Asta Gröting
Die Reisekutsche von Goethe, der Mercedes von Adenauer und mein smart, 2012
Künstler/in
Asta Gröting
Titel
Die Reisekutsche von Goethe, der Mercedes von Adenauer und mein smart
Entstehungsjahr
2012
Technik und Abmessung
Polyurethan, 70 x 193 x 426 cm (Kutsche), 39 x 179 x 480 cm (Mercedes), 32 x 153 x 253 cm (smart)
Erwerbungsjahr
2012
Erwerbung der Stiftung
Die Skulpturengruppe von Asta Gröting besteht aus lebensgroßen Abgüssen aus Polyurethan und zeigt die beige Unterseite der Reisekutsche von Johann Wolfgang von Goethe, die Mercedes Limousine von Konrad Adenauer in schwarz und den eigenen smart der Künstlerin ebenfalls aus schwarzem Kunststoff. Flach auf dem Boden liegend, ragen die Räder in den Raum und geben einen ungewöhnlichen Blick von oben auf die Chassis frei, die der tragende Teil jedes Fahrzeuges sind.

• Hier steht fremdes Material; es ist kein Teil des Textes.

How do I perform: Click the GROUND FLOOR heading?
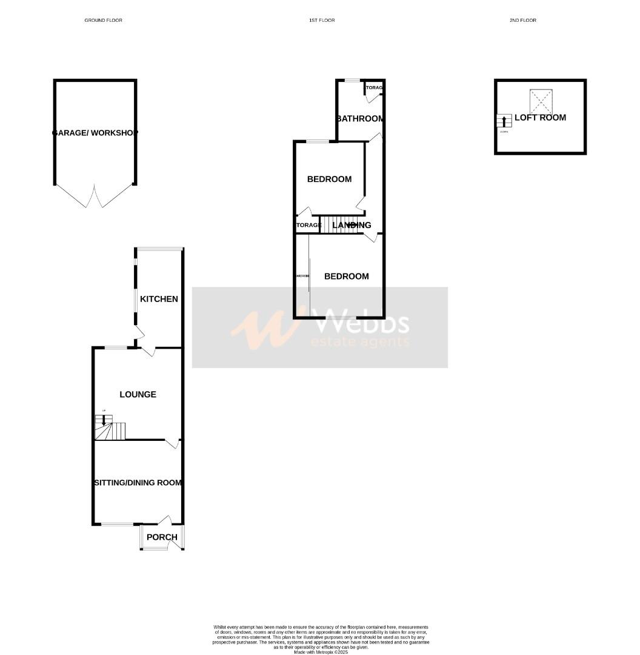[103, 20]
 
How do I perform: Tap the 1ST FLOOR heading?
[321, 20]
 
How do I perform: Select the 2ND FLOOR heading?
[522, 20]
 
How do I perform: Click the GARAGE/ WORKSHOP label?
[95, 133]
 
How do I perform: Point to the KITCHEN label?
[159, 299]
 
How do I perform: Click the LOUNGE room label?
[138, 394]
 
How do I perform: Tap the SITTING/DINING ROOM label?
[138, 483]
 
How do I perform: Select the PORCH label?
[162, 537]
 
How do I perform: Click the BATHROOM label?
[361, 118]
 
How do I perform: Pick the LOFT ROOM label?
[540, 118]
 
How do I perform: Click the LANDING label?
[352, 225]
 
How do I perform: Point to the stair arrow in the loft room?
[502, 121]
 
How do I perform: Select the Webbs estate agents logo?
[320, 328]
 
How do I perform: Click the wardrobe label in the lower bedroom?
[302, 276]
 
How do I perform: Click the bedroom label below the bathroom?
[329, 179]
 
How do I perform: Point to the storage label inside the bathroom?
[373, 89]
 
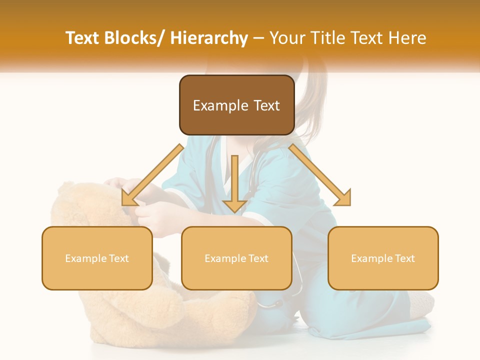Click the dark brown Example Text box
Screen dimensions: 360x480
point(236,105)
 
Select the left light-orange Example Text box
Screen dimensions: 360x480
point(97,258)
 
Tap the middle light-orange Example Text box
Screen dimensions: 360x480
point(236,258)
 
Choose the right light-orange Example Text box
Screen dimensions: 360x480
point(383,258)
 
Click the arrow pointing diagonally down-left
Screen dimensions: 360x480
point(152,176)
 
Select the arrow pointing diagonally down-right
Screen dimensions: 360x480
point(320,176)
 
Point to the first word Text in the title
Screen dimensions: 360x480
point(83,38)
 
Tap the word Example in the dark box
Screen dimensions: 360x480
point(220,106)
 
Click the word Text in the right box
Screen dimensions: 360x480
point(404,258)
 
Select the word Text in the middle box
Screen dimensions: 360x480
point(258,258)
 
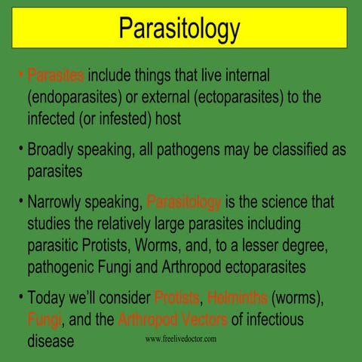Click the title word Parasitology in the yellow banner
180,29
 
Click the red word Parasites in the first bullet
57,76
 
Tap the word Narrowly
57,203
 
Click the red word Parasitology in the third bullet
184,203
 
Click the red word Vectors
201,319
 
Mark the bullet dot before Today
20,296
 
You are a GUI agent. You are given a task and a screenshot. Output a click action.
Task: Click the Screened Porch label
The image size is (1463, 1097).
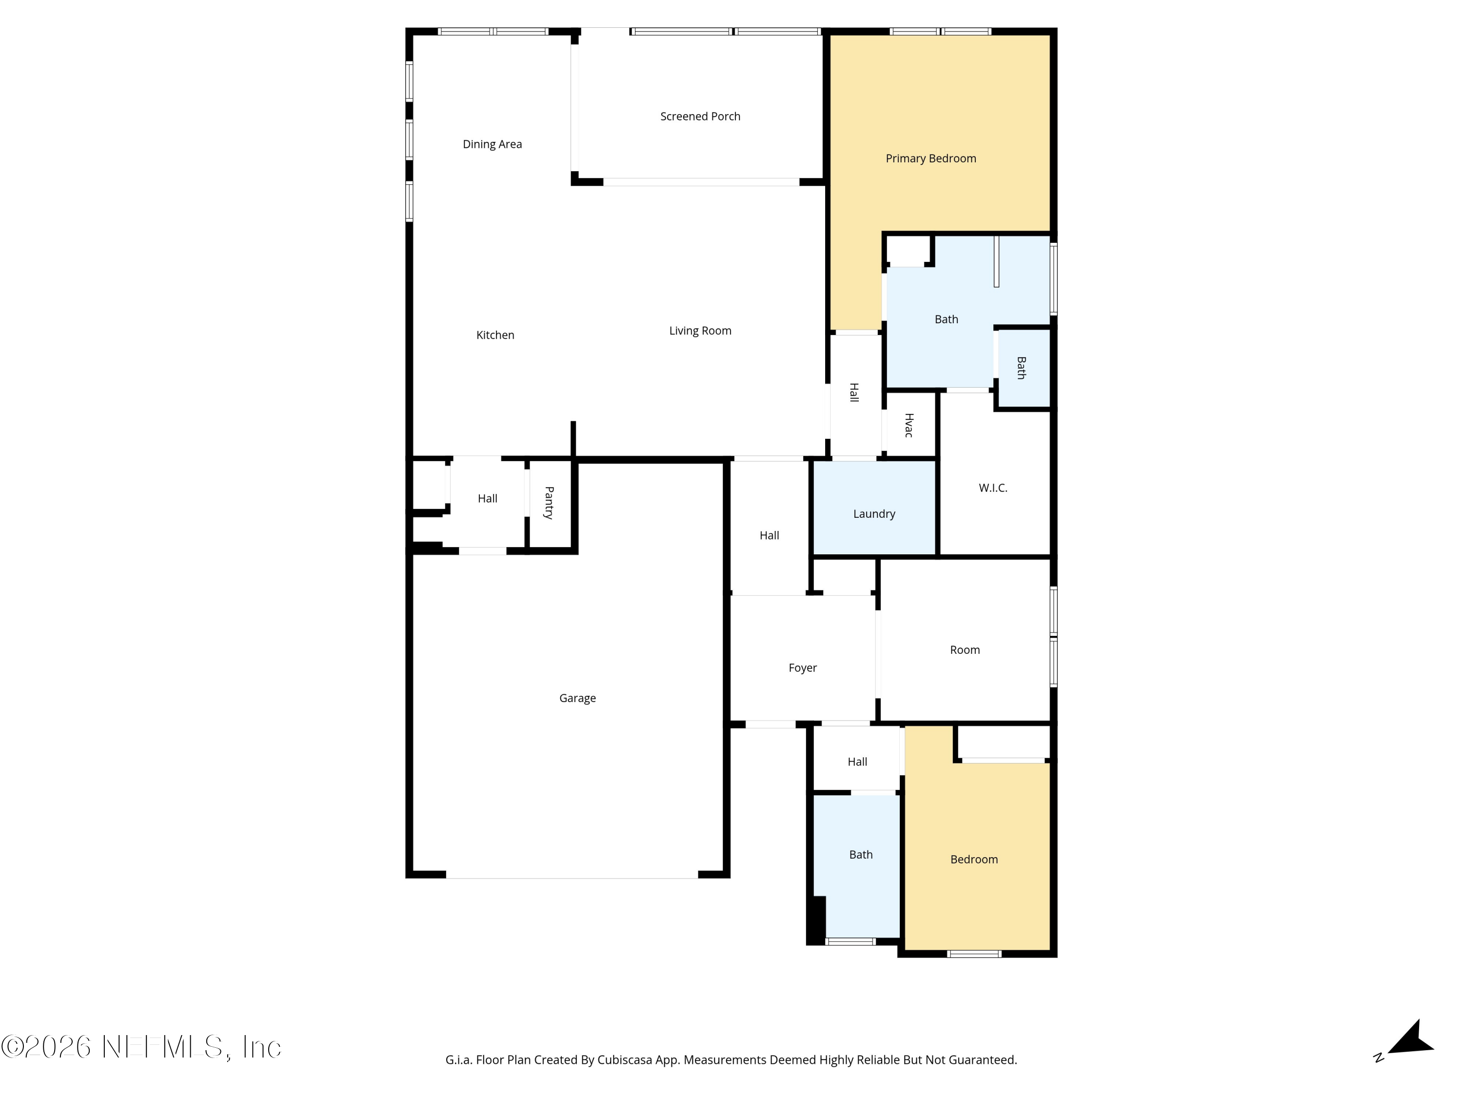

Die Skulptur regt in radikaler Nahsicht ein Nachdenken über deutsche Geschichte an.
In Goethes Reisekutsche, Adenauers Mercedes und mein smart setzt Gröting sich mit Formen handwerklicher und mechanischer Produktion und deren Übergängen in digitalisierte und segmentierte Arbeitsschritte auseinander und begegnet dieser abnehmenden Greifbarkeit anhand ihrer Endprodukte. Sie fasst hier drei Karosserien aus drei Jahrhunderten als Skulpturen neu, indem sie ihnen von ihrem Inneren aus begegnet, von der Unterseite der Fahrzeuge aus, vom Abdruck ihrer Antriebsmechanismen, der Sichtbarkeit ihrer Bewegungsgesetze. Die Formen die sie dabei antrifft sind, wie von ihrer Zeit gezeichnet; von der in ihnen gelebten ebenso wie von derjenigen unseres Blicks auf sie.
Die Ansicht von Goethes Reisekutsche, einem Luxuswagen der jungen Bundesrepublik wirkt heute ungemindert präsent, aber ebenso funktionslos, wie eine Miniatur. Gröting bringt ihn näher anhand seiner Details. Ihre Gumminachformung zieht hervor, dass alles an ihm ausgearbeitet wurde, jedes Teil sich in Material und Oberfläche vom nächsten unterscheidet, dass Gefährt von Handwerkern in Einzelarbeit gefertigt und schließlich zusammengesetzt wurde. Nur immateriell, nur durch einen Scan, kann man seine Form heute noch ertasten, ganz im Gegenteil zu seinem Gegenüber, Grötings eigenem smart, den die Künstlerin auf die Seite kippte, um direkt von dessen Kunststoffhülle abzuformen. Von ihr ist alles Handwerkliche verschwunden, seine Form ist die Verkleidung einer digitalen Maschine, die nicht individuell greifbar ist. Gemeinsam mit Adenauers monströsem Schiff, einem Mercedes aus den 1950ern, fern der gesäuberten Hülle des smart, aber ebenso weit entfernt von Goethes geschmiedeter Handarbeit.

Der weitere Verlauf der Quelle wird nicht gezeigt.